Transitive, symmetric $R$ such that for all $x$, there is $y$ such that $xRy$, is an equivalence relation

I'm stuck at one particular task I'm working on.

Here is the task:

Let R be a transitive and symmetrical relation on $S$. Assume that for all $x \in S$ there is a $y \in S$ so that $xRy$. Prove that $R$ is an equivalence relation.

How can I prove that $R$ is an equivalence relation?

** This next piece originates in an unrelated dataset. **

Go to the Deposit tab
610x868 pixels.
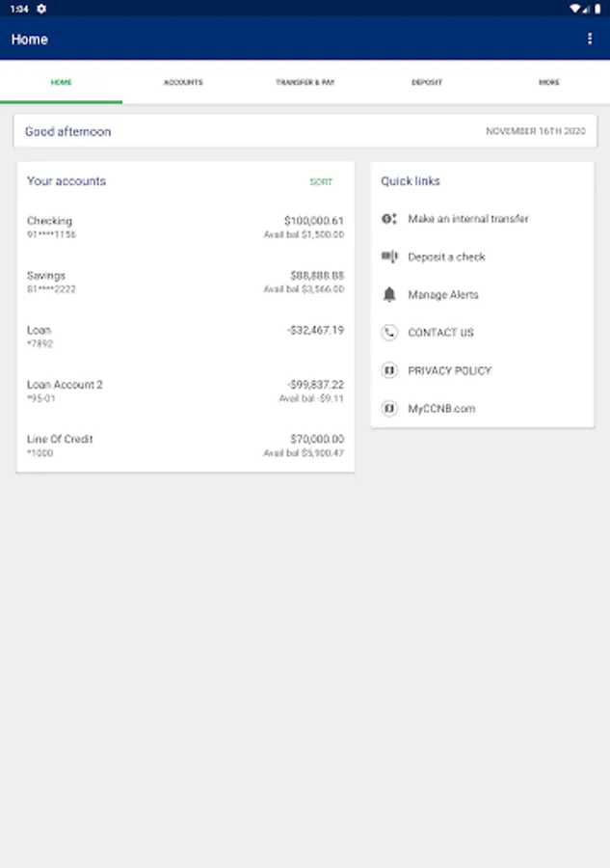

I would appreciate any help.

Thank you.

• Because you are given that $R$ is transitive and symmetric you need only show it is reflexive per the definition of equivalence relation. You know this correct? If so, please state it in your question so people know where you are with the solution. – Jeremy Upsal Nov 11 '13 at 18:30
• Possible duplicate math.stackexchange.com/questions/65102/…. If not, @Dabbish should take a look at the solution given here. – Jeremy Upsal Nov 11 '13 at 18:32

All you need to do here is make the case that $R$ must be reflexive. Since for every $a \in S$ there is $b,$ such that $aRb,$ then by symmetry $bRa$ and by transitivity $aRa.$ Since this holds for every $a\in S$, the relation is necessarily reflexive, and hence, is an equivalence relation.
We know $xRy$. Since it is symmetric $yRx$. Thus $xRy$ and $yRx$ so by transitivity $xRx$. Thus the relation is also reflexive show that it is an equivalence relation.